The United States Air Force Institute for National Security Studies (NSS) is a strategic policy research institute located within the faculty at the U.S. Air Force Academy.
NSS serves as a focus for research related to strategic studies, emphasizing enduring and emerging strategic issues, global and regional strategic challenges, nuclear deterrence and arms control, strategic stability, and sustaining particularly the human infrastructure necessary to ensure long-term strategic security.
Under the Academy’s latest Broad Agency Announcement (BAA), NSS seeks proposals for efforts to increase the policy-relevant understanding of the roots, contemporary manifestations, and policy implications of national characterizations of strategic stability by each of the major and regional nuclear powers.

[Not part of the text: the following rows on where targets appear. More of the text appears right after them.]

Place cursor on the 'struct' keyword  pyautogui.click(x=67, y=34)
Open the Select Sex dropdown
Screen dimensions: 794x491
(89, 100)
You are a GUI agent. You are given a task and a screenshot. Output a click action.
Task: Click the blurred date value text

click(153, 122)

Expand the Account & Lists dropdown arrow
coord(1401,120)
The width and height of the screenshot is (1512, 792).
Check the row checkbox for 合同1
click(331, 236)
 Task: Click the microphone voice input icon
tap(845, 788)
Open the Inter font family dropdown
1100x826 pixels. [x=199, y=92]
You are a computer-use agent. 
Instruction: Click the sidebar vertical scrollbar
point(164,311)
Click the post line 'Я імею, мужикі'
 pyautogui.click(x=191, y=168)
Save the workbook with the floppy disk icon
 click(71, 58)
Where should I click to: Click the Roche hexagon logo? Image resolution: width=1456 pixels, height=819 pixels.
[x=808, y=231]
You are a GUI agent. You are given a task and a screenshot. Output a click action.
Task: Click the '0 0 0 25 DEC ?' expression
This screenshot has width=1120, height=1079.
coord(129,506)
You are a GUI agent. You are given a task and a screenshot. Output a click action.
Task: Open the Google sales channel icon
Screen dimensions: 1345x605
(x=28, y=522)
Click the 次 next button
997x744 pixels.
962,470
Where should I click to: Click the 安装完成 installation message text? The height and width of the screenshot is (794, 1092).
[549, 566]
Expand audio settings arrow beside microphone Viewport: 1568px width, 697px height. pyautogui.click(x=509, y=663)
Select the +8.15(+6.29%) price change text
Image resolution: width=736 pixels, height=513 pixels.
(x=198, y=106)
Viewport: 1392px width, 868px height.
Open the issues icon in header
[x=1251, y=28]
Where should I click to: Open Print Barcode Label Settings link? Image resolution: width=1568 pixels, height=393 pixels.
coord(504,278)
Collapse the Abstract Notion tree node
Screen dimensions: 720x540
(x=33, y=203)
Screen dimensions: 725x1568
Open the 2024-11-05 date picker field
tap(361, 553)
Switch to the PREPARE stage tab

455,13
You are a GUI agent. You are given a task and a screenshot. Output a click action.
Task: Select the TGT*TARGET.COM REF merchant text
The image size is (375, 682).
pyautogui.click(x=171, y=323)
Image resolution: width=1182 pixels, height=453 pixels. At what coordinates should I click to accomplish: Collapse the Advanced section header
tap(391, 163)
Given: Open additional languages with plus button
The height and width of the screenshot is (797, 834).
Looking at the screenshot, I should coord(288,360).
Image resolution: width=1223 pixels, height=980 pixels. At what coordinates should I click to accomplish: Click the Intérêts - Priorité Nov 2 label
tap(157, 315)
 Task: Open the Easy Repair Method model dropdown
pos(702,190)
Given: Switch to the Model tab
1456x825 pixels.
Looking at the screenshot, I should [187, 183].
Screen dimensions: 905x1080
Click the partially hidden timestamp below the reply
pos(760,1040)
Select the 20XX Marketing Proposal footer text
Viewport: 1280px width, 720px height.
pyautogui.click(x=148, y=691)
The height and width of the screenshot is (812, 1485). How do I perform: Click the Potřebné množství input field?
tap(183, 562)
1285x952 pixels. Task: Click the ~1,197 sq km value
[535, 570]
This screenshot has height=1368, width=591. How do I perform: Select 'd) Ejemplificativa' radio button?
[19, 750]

The goal of this funding area is to further develop understanding of the dynamics among major power characterizations of strategic stability as they shape the strategic environment for U.S. policy and posture; and to also develop an understanding of the key regional dynamics of multiple nations’ characterizations of strategic stability as the central context for redefined strategic relationships among nuclear powers and within the regions within which those powers and strategic allies reside.
Background
The 2010 Nuclear Posture Review places strategic stability at the heart of the US-Russia and the US-China relationships today. However, those strategic relationships have fundamentally changed, and while there is still concern over the numbers and capabilities associated with the Russian and the Chinese nuclear forces, today the emphasis is shifting to avoiding tension and building a transparent, predictable, and positive set of relationships beyond just the nuclear balances.
Strategic stability now must be redefined around a qualitative construct within these strategic relationships, plus there are at least six additional nuclear states—allies and friends, states of concern, adversaries—that complete the complex and dynamic nuclear landscape today. Our understanding of strategic stability requires a review and update.
“The departure point for this research focus is a belief that much of the thinking about today’s United States strategic policy has been heavily dependent on straight-line evolution from Cold War concepts, and that this foundation has been updated almost solely based on primarily technical considerations and current geopolitical issues,” states the announcement. “It is thus reactive to a relatively incomplete understanding of fundamental national worldviews and the factors that shape basic strategic decisions among the nuclear states.”
Further details are available via Solicitation Number: USAFA-BAA-2015. The BAA remains open until superseded. White papers and proposals are reviewed and evaluated as they are received and may be submitted at any time.